TASK INPUT:
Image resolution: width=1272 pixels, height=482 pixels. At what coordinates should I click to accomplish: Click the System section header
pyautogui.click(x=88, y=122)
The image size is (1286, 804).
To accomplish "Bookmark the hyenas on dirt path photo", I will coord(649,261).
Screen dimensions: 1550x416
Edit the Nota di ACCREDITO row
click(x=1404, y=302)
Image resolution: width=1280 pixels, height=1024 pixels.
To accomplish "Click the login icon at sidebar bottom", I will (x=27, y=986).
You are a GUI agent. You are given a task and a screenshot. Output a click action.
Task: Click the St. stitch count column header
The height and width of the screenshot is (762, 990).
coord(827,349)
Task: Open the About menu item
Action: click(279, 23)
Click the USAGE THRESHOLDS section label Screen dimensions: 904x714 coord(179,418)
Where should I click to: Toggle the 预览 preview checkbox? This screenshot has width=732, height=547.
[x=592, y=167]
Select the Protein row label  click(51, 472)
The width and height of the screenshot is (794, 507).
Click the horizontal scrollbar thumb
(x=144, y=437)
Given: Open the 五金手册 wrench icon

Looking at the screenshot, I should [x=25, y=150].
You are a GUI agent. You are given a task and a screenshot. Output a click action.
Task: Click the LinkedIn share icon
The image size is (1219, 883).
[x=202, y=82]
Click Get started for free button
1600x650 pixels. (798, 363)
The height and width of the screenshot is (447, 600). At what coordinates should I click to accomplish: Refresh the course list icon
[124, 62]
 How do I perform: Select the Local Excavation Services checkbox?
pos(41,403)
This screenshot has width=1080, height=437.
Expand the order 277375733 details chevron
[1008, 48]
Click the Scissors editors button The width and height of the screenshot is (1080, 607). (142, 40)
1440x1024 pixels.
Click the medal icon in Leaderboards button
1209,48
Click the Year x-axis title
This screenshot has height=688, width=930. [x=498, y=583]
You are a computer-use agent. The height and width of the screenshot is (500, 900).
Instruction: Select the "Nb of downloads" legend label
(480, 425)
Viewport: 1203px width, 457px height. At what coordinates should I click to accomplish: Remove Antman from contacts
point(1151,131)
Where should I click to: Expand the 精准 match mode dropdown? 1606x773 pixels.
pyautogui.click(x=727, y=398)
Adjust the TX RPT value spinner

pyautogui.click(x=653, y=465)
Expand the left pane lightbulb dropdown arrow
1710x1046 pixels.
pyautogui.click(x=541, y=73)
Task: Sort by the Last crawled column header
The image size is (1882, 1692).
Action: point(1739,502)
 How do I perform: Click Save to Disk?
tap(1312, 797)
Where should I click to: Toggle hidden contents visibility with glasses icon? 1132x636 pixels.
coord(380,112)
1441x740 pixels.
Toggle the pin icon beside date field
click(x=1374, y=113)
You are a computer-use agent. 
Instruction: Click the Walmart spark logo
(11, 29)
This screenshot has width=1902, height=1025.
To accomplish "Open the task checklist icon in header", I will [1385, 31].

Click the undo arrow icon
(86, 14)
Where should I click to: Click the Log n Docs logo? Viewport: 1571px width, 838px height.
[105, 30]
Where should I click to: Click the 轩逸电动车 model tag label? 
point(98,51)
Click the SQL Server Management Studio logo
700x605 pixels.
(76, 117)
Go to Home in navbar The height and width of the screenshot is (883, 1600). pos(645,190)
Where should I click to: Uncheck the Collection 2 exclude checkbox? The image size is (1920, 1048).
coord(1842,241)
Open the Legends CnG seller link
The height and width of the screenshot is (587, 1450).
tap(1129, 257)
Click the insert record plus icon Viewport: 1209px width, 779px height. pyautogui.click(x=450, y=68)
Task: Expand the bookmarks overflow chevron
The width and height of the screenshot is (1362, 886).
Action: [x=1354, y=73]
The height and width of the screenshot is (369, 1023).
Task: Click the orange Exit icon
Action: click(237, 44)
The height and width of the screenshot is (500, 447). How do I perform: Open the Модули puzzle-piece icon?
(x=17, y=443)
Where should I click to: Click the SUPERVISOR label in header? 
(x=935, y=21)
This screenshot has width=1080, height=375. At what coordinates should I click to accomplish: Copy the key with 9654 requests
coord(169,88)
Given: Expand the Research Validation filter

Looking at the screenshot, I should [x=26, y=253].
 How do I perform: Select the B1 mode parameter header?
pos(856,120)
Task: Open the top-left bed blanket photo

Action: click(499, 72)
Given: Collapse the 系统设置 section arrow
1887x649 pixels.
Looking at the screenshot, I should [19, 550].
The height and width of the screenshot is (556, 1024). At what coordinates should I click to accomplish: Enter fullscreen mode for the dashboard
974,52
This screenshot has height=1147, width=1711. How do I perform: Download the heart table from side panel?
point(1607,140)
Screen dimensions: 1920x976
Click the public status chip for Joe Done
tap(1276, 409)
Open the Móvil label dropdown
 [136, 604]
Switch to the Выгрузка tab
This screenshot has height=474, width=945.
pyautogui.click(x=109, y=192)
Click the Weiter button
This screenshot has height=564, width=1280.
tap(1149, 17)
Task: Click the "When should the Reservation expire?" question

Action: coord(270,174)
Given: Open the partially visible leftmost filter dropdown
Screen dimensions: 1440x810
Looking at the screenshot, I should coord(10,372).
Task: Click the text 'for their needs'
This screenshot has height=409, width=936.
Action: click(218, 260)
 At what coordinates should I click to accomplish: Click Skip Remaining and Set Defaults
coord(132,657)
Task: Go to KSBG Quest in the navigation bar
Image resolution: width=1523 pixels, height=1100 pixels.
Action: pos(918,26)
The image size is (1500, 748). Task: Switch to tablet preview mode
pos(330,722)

EXERCISE GOAL: Restate the material word for word.

EXPECTED OUTPUT:
Image resolution: width=1272 pixels, height=482 pixels. At what coordinates should I click to accomplish: Click the System section header
pyautogui.click(x=88, y=122)
The image size is (1286, 804).
To accomplish "Bookmark the hyenas on dirt path photo", I will coord(649,261).
Screen dimensions: 1550x416
Edit the Nota di ACCREDITO row
click(x=1404, y=302)
Image resolution: width=1280 pixels, height=1024 pixels.
To accomplish "Click the login icon at sidebar bottom", I will (x=27, y=986).
You are a GUI agent. You are given a task and a screenshot. Output a click action.
Task: Click the St. stitch count column header
The height and width of the screenshot is (762, 990).
coord(827,349)
Task: Open the About menu item
Action: click(279, 23)
Click the USAGE THRESHOLDS section label Screen dimensions: 904x714 coord(179,418)
Where should I click to: Toggle the 预览 preview checkbox? This screenshot has width=732, height=547.
[x=592, y=167]
Select the Protein row label  click(51, 472)
The width and height of the screenshot is (794, 507).
Click the horizontal scrollbar thumb
(x=144, y=437)
Given: Open the 五金手册 wrench icon

Looking at the screenshot, I should [x=25, y=150].
You are a GUI agent. You are given a task and a screenshot. Output a click action.
Task: Click the LinkedIn share icon
The image size is (1219, 883).
[x=202, y=82]
Click Get started for free button
1600x650 pixels. (798, 363)
The height and width of the screenshot is (447, 600). At what coordinates should I click to accomplish: Refresh the course list icon
[124, 62]
 How do I perform: Select the Local Excavation Services checkbox?
pos(41,403)
This screenshot has width=1080, height=437.
Expand the order 277375733 details chevron
[1008, 48]
Click the Scissors editors button The width and height of the screenshot is (1080, 607). (142, 40)
1440x1024 pixels.
Click the medal icon in Leaderboards button
1209,48
Click the Year x-axis title
This screenshot has height=688, width=930. [x=498, y=583]
You are a computer-use agent. The height and width of the screenshot is (500, 900).
Instruction: Select the "Nb of downloads" legend label
(480, 425)
Viewport: 1203px width, 457px height. At what coordinates should I click to accomplish: Remove Antman from contacts
point(1151,131)
Where should I click to: Expand the 精准 match mode dropdown? 1606x773 pixels.
pyautogui.click(x=727, y=398)
Adjust the TX RPT value spinner

pyautogui.click(x=653, y=465)
Expand the left pane lightbulb dropdown arrow
1710x1046 pixels.
pyautogui.click(x=541, y=73)
Task: Sort by the Last crawled column header
The image size is (1882, 1692).
Action: point(1739,502)
 How do I perform: Click Save to Disk?
tap(1312, 797)
Where should I click to: Toggle hidden contents visibility with glasses icon? 1132x636 pixels.
coord(380,112)
1441x740 pixels.
Toggle the pin icon beside date field
click(x=1374, y=113)
You are a computer-use agent. 
Instruction: Click the Walmart spark logo
(11, 29)
This screenshot has width=1902, height=1025.
To accomplish "Open the task checklist icon in header", I will [1385, 31].

Click the undo arrow icon
(86, 14)
Where should I click to: Click the Log n Docs logo? Viewport: 1571px width, 838px height.
[105, 30]
Where should I click to: Click the 轩逸电动车 model tag label? 
point(98,51)
Click the SQL Server Management Studio logo
700x605 pixels.
(76, 117)
Go to Home in navbar The height and width of the screenshot is (883, 1600). pos(645,190)
Where should I click to: Uncheck the Collection 2 exclude checkbox? The image size is (1920, 1048).
coord(1842,241)
Open the Legends CnG seller link
The height and width of the screenshot is (587, 1450).
tap(1129, 257)
Click the insert record plus icon Viewport: 1209px width, 779px height. pyautogui.click(x=450, y=68)
Task: Expand the bookmarks overflow chevron
The width and height of the screenshot is (1362, 886).
Action: [x=1354, y=73]
The height and width of the screenshot is (369, 1023).
Task: Click the orange Exit icon
Action: click(237, 44)
The height and width of the screenshot is (500, 447). How do I perform: Open the Модули puzzle-piece icon?
(x=17, y=443)
Where should I click to: Click the SUPERVISOR label in header? 
(x=935, y=21)
This screenshot has width=1080, height=375. At what coordinates should I click to accomplish: Copy the key with 9654 requests
coord(169,88)
Given: Expand the Research Validation filter

Looking at the screenshot, I should [x=26, y=253].
 How do I perform: Select the B1 mode parameter header?
pos(856,120)
Task: Open the top-left bed blanket photo

Action: click(499, 72)
Given: Collapse the 系统设置 section arrow
1887x649 pixels.
Looking at the screenshot, I should [19, 550].
The height and width of the screenshot is (556, 1024). At what coordinates should I click to accomplish: Enter fullscreen mode for the dashboard
974,52
This screenshot has height=1147, width=1711. How do I perform: Download the heart table from side panel?
point(1607,140)
Screen dimensions: 1920x976
Click the public status chip for Joe Done
tap(1276, 409)
Open the Móvil label dropdown
 [136, 604]
Switch to the Выгрузка tab
This screenshot has height=474, width=945.
pyautogui.click(x=109, y=192)
Click the Weiter button
This screenshot has height=564, width=1280.
tap(1149, 17)
Task: Click the "When should the Reservation expire?" question

Action: coord(270,174)
Given: Open the partially visible leftmost filter dropdown
Screen dimensions: 1440x810
Looking at the screenshot, I should coord(10,372).
Task: Click the text 'for their needs'
This screenshot has height=409, width=936.
Action: click(218, 260)
 At what coordinates should I click to accomplish: Click Skip Remaining and Set Defaults
coord(132,657)
Task: Go to KSBG Quest in the navigation bar
Image resolution: width=1523 pixels, height=1100 pixels.
Action: pos(918,26)
The image size is (1500, 748). Task: Switch to tablet preview mode
pos(330,722)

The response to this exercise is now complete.